──────── Records provided ────────

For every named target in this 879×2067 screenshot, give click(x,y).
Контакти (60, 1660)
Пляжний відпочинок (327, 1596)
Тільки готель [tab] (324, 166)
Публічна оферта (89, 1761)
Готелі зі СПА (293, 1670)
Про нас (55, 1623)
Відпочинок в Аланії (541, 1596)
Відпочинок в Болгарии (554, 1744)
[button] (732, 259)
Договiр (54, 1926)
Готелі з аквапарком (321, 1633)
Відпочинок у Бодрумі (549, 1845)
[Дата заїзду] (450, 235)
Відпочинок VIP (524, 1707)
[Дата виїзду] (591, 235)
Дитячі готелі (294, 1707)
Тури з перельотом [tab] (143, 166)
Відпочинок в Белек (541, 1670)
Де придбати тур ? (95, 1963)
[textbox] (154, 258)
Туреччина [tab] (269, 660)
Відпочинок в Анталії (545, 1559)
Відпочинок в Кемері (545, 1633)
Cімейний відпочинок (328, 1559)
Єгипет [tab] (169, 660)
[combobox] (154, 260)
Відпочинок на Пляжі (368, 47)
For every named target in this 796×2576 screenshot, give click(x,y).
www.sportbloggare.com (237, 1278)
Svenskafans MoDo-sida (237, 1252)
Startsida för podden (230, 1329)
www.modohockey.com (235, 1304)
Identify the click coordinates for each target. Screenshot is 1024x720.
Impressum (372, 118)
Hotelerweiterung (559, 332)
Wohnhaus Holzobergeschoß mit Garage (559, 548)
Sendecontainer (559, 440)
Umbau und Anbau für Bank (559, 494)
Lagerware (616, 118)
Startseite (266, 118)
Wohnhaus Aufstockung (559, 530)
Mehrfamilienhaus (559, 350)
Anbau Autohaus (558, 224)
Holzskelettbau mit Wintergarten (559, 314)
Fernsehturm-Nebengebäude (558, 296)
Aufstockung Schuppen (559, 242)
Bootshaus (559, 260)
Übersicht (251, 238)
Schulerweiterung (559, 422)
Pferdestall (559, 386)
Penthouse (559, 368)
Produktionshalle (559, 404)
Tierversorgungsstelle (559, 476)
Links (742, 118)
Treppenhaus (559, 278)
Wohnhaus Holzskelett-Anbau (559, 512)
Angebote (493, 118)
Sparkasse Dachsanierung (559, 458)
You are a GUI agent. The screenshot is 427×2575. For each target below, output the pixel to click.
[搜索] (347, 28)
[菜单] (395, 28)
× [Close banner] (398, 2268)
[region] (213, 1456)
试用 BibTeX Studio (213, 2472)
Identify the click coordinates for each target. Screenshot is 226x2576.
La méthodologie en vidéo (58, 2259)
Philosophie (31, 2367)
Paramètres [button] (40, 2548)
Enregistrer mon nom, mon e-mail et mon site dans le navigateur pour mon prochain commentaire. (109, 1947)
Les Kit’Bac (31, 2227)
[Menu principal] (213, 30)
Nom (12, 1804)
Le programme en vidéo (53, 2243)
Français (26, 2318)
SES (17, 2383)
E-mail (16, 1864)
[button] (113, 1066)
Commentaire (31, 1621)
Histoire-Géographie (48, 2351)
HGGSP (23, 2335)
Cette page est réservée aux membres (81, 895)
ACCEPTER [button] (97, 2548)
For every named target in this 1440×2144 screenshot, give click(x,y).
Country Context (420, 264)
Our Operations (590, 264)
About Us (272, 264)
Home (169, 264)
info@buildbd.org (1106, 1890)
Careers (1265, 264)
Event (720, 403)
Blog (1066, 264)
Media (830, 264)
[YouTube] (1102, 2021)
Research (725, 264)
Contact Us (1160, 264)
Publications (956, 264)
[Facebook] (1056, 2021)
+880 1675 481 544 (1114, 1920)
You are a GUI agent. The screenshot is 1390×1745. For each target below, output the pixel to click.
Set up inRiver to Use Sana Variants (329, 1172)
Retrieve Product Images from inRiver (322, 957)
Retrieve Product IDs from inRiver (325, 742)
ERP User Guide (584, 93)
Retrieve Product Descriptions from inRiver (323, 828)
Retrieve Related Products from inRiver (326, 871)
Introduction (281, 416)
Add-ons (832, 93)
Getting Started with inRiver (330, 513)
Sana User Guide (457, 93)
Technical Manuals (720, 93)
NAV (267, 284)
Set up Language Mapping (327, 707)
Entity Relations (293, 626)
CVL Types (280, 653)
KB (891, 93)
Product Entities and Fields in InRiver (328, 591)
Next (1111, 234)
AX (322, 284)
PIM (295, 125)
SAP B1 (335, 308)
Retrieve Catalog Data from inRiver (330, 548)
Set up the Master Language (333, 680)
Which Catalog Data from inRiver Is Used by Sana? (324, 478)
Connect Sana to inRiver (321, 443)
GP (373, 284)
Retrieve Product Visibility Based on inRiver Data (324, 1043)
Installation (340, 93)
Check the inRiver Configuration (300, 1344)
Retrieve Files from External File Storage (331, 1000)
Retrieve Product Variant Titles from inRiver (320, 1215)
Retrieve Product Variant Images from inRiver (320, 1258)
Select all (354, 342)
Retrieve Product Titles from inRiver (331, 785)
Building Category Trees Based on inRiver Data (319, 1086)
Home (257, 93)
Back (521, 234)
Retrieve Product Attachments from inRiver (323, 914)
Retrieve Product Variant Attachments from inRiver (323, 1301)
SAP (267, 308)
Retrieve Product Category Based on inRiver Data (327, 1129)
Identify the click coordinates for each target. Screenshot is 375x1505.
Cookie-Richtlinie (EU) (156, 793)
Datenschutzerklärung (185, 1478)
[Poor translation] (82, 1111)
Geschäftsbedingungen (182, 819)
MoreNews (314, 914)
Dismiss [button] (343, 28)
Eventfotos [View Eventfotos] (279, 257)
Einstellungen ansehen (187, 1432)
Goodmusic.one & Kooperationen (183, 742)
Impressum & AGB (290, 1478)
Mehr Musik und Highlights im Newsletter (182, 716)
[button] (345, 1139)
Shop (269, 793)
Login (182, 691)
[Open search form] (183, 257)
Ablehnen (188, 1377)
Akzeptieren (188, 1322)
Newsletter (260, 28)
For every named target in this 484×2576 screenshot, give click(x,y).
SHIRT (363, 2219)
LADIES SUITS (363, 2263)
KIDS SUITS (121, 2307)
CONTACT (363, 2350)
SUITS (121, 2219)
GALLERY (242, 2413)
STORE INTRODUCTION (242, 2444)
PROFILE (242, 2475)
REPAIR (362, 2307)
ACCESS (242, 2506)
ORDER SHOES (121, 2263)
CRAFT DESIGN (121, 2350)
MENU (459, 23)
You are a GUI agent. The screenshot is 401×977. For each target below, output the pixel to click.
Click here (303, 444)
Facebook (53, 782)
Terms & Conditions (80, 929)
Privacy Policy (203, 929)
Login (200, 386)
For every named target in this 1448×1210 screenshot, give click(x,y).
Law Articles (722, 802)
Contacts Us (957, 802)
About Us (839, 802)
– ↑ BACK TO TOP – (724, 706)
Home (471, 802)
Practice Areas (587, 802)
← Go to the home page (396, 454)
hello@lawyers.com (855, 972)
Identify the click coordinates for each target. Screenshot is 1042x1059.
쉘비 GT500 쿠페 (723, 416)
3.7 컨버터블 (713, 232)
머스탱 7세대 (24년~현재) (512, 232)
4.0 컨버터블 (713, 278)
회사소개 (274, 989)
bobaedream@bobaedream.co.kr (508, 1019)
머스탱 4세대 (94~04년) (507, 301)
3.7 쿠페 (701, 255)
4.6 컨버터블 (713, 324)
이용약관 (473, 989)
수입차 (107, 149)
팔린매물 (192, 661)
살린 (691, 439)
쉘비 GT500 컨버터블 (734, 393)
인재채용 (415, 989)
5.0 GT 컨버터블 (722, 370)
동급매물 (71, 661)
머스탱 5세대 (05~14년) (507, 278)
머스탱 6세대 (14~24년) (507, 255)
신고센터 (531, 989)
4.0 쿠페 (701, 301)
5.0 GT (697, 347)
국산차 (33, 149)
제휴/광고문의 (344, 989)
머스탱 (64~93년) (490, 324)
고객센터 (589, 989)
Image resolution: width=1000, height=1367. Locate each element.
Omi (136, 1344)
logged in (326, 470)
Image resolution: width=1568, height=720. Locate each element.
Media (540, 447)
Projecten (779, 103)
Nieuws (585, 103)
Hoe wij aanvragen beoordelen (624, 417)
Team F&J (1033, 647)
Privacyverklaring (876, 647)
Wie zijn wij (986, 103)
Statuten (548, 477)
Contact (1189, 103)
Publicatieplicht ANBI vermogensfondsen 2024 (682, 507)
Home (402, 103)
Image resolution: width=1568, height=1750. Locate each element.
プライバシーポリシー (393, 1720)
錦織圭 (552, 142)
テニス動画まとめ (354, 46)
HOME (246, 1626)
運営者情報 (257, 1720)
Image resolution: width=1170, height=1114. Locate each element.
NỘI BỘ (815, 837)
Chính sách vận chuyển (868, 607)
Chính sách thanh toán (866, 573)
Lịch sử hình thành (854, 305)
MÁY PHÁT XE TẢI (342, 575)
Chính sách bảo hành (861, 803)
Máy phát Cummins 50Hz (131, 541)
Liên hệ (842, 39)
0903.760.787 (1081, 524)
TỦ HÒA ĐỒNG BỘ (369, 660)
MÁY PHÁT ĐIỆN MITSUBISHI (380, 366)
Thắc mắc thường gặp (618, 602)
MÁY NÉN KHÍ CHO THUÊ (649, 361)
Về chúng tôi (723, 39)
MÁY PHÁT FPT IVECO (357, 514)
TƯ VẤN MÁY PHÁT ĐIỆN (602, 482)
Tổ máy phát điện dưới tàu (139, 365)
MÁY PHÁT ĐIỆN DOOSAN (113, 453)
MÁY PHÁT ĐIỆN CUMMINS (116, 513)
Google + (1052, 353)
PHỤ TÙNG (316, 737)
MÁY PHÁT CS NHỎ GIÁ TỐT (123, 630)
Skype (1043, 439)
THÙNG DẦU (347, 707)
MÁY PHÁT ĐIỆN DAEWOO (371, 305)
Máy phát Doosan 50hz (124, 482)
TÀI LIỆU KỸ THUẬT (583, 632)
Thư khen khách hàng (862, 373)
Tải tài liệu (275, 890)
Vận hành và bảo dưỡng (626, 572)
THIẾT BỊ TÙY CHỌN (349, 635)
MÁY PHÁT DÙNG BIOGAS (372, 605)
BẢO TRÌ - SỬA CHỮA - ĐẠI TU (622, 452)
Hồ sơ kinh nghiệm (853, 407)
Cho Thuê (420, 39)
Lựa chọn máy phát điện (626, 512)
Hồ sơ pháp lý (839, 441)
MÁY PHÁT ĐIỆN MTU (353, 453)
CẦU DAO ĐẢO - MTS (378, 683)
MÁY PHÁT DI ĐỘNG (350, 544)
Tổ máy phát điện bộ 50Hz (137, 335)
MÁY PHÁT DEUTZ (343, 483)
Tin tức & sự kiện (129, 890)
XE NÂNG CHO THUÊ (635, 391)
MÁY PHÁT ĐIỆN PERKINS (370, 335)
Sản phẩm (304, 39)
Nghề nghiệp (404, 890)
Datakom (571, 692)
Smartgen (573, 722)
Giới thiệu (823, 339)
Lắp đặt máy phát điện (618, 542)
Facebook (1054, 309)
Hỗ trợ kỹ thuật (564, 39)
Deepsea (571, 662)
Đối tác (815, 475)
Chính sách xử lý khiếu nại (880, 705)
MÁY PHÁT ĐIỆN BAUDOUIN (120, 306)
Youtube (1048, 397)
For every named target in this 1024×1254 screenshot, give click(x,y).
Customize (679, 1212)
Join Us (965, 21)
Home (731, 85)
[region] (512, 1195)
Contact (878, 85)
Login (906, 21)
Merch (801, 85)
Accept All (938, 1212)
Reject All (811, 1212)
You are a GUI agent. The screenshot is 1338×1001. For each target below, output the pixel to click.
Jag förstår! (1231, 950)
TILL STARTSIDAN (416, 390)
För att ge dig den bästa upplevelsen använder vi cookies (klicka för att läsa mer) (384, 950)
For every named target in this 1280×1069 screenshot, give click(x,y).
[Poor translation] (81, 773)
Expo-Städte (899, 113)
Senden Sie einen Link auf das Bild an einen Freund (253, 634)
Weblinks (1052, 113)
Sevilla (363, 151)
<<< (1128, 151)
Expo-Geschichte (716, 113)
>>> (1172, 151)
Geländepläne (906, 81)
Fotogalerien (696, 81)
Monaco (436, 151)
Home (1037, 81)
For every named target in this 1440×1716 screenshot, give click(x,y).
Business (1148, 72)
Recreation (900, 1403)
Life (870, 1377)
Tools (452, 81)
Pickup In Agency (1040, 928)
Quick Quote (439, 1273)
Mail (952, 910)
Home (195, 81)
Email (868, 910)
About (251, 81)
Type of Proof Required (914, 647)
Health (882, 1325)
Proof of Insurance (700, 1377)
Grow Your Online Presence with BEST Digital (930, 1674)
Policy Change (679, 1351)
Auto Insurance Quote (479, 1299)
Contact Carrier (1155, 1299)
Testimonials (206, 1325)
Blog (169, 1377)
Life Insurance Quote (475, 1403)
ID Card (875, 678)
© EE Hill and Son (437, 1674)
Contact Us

────────

What is required: Recast the rows between the one containing "[Facebook] (1056, 2021)" and the one containing "Sana User Guide (457, 93)", inclusive, as a Markdown table with the columns Index and Text, leaving out any blank lines.

Response to the exercise:
| Index | Text |
|---|---|
| 1 | [Facebook] (1056, 2021) |
| 2 | +880 1675 481 544 (1114, 1920) |
| 3 | You are a GUI agent. The screenshot is 1390×1745. For each target below, output the pixel to click. |
| 4 | Set up inRiver to Use Sana Variants (329, 1172) |
| 5 | Retrieve Product Images from inRiver (322, 957) |
| 6 | Retrieve Product IDs from inRiver (325, 742) |
| 7 | ERP User Guide (584, 93) |
| 8 | Retrieve Product Descriptions from inRiver (323, 828) |
| 9 | Retrieve Related Products from inRiver (326, 871) |
| 10 | Introduction (281, 416) |
| 11 | Add-ons (832, 93) |
| 12 | Getting Started with inRiver (330, 513) |
| 13 | Sana User Guide (457, 93) |